Testing a Franchi Horizon stalking rifle
I have tested many a Franchi shotgun in the past but never a rifle. I’m doing so now because Franchi has ventured into the bolt-action rifle scene, offering its loyal supporters — and hopefully new converts — a new, very well-priced sporting rifle.
Franchi has been based in the gun capital of Italy, Brescia, since 1868 and has a lot of experience. Its approach is to offer a product at a good price that real shooters want and need and can rely on. Sometimes that means no frills but many a stalker, fox shooter or vermin controller does not need the finery, just a decent, honest, accurate rifle.
The Horizon is one such rifle that is aimed squarely at the stalking market, a synthetically stocked, lightweight bolt-action gun for less than £750. I was pleasantly surprised when I lifted the Horizon from its box. Sure, it has that plastic/synthetic feel to the stock but it also felt robust and handled well, with its 3kg weight being well distributed.

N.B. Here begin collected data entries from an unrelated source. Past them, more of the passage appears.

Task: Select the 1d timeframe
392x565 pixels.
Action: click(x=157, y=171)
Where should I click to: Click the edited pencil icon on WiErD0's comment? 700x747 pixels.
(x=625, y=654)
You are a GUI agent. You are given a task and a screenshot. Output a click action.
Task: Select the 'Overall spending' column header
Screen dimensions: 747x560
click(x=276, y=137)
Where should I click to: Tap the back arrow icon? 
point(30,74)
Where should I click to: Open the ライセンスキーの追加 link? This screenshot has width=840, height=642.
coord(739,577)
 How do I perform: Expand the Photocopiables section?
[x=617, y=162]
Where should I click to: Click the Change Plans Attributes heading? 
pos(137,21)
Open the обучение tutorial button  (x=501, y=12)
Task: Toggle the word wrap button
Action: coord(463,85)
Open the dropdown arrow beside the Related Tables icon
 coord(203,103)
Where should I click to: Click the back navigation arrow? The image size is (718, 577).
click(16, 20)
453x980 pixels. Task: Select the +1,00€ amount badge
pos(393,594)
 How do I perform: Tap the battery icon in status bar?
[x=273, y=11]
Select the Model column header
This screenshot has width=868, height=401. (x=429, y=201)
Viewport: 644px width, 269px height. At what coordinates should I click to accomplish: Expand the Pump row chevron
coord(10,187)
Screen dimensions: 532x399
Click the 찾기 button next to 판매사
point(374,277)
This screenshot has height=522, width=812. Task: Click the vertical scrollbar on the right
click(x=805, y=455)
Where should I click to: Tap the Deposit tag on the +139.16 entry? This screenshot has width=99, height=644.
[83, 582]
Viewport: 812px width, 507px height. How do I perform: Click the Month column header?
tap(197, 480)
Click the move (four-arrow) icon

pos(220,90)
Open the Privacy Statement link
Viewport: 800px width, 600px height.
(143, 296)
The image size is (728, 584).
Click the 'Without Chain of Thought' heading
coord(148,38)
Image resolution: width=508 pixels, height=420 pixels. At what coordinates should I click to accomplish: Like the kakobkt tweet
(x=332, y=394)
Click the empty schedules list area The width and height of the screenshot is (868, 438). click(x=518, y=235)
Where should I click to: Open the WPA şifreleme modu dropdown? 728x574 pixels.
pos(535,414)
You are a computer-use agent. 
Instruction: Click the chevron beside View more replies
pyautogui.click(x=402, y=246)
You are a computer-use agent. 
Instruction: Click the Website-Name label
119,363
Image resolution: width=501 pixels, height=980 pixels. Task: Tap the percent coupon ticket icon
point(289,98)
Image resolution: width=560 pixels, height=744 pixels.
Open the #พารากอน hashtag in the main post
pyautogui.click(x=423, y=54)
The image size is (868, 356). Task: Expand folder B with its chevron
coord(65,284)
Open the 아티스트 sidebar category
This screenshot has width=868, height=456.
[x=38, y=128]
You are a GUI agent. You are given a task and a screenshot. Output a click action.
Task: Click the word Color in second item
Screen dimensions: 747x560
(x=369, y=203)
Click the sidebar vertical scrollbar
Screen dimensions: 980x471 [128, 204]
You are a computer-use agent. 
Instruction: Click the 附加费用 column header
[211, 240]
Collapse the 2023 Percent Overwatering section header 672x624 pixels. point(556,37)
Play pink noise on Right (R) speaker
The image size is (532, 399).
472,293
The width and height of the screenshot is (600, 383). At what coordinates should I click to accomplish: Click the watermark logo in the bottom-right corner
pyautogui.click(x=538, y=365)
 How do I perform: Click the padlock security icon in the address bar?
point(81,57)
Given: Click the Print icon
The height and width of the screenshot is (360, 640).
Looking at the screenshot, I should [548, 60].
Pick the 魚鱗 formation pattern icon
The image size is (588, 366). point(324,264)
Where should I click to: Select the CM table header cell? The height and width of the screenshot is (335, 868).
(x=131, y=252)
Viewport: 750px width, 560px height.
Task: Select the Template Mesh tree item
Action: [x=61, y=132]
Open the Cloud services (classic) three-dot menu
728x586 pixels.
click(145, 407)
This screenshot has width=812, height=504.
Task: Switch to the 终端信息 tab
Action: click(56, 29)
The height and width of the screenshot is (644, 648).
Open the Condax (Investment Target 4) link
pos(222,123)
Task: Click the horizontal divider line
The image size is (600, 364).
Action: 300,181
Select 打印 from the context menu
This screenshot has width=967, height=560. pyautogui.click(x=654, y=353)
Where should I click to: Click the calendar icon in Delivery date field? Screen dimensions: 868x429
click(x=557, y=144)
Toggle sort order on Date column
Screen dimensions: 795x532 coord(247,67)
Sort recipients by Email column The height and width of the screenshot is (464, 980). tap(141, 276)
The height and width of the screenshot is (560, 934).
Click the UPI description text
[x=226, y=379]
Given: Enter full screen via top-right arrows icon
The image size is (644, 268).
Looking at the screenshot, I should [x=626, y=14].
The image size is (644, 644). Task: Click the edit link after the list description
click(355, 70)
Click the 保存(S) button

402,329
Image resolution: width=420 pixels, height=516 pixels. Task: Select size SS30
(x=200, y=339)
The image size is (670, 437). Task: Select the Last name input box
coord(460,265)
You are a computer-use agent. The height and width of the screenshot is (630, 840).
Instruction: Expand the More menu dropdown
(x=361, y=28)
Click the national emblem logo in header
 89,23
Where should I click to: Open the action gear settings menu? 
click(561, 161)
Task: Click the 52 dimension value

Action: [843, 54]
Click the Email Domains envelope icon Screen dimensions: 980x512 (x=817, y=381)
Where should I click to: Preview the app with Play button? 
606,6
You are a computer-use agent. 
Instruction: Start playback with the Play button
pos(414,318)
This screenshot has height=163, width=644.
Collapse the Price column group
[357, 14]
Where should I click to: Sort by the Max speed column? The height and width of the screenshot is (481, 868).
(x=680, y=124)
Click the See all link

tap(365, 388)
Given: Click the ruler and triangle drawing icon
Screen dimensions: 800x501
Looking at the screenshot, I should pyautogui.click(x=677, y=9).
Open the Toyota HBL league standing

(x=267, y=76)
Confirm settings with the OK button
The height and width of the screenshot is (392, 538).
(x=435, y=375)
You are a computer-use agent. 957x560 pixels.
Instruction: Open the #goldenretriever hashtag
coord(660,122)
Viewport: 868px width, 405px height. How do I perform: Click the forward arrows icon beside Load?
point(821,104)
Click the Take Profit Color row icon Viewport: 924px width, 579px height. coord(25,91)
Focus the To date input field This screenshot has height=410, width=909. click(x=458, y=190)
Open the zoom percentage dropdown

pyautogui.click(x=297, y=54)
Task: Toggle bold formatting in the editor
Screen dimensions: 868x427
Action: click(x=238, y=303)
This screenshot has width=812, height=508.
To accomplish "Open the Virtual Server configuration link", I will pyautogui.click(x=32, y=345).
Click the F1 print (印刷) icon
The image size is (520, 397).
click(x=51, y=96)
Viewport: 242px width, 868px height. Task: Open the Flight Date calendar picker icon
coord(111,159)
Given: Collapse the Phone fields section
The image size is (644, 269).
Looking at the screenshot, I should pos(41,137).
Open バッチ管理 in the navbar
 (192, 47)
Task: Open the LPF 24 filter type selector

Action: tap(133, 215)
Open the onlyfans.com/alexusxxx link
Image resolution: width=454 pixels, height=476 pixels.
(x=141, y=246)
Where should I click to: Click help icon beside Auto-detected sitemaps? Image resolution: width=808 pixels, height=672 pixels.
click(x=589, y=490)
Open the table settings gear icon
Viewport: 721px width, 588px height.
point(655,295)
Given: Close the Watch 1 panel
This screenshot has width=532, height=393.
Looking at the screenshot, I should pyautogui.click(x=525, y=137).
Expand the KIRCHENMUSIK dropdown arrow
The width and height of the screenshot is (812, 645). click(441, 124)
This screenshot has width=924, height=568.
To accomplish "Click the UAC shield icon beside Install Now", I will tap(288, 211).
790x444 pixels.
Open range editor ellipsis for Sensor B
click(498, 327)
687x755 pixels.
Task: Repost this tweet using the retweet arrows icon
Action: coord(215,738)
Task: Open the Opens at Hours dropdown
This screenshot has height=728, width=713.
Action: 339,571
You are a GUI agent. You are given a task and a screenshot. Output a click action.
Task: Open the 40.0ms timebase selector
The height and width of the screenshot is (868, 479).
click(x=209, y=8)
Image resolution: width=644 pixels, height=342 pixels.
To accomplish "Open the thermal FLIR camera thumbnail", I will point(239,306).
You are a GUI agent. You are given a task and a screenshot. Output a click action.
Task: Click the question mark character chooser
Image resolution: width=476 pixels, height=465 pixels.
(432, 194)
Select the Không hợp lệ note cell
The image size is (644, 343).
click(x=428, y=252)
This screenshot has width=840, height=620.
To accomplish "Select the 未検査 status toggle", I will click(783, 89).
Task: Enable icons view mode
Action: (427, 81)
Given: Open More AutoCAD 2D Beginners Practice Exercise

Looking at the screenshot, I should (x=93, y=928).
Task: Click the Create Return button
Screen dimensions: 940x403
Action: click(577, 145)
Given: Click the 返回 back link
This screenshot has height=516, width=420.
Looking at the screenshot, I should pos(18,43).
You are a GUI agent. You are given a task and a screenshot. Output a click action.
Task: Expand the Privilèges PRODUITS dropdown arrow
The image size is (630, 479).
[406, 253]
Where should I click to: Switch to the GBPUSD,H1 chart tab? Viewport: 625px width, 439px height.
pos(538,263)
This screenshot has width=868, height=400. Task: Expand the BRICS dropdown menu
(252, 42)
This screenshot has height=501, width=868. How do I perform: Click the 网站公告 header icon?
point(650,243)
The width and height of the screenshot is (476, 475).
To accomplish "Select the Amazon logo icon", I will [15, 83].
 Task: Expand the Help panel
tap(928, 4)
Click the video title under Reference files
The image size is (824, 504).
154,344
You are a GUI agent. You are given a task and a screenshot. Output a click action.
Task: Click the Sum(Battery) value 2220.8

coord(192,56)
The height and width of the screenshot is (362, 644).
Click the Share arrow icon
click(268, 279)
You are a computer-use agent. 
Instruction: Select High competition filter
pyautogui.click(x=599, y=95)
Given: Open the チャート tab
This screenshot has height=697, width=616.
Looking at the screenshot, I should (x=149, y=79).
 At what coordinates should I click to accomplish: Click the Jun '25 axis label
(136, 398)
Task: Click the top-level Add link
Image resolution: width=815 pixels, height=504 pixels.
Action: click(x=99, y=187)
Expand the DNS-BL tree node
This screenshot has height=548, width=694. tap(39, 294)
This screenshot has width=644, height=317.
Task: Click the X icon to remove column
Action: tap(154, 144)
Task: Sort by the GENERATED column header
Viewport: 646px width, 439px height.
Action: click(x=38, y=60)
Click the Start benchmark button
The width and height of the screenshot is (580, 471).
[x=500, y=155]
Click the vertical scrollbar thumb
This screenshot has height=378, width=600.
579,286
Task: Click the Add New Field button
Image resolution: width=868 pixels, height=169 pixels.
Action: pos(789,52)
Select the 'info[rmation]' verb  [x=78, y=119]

I also liked the overall design as it has that Italian flair without being too radical, with flowing lines and ergonomic handling. The stock has features I like and some I don’t. The negatives are really only the odd-looking sling swivel recesses that form a cut-away section to the underside of the stock. This slanted groove allows a good degree of sling movement as the sling swivel hole is moulded into the actual stock. This means it is also totally silent, so actually it is a good idea.
You also have some nice and practical additional handholds in the form of raised and sculptured fore- end chequering panels. The fore-end chequering is moulded into, and wraps around, the stock, offering a good hold from any position. There is another raised chequered panel above the magazine, so you can grip the Horizon securely from a standing position when you tuck in the supporting shoulder to the torso.
A clever little addition
The pistol grip has the same chequering as the fore-end with a slim profile but slight lip, to rest the palm. There is no cheekpiece so it is pretty much an ambidextrous design and easy to shoot from either shoulder. You have another small panel of chequering at the base behind the cut-in sling swivel fixture, again well thought out to add grip when shooting off a bipod so the supporting hand can grip here to steady the aim.
Finishing off the stock is an inset rubber recoil pad, very squishy and with a dimpled gripping surface. It is available in three different lengths and has a Twin Shock Absorber system that is claimed to reduce recoil by 50 per cent. The stock material is reinforced glass fibre for lightness and robustness, making it highly practical for stalking duties.
With rifles, you are always concerned about accuracy so the stock must not flex and must have a decent bedding system to maintain consistent accuracy.
The Horizon has hollowed-out sections but reinforced with horizontal sections to aid rigidity, and the action beds to the stock via two large V-shaped steel lugs embedded at 45°. These sit in corresponding recesses in the action and anchor the action to the stock really well.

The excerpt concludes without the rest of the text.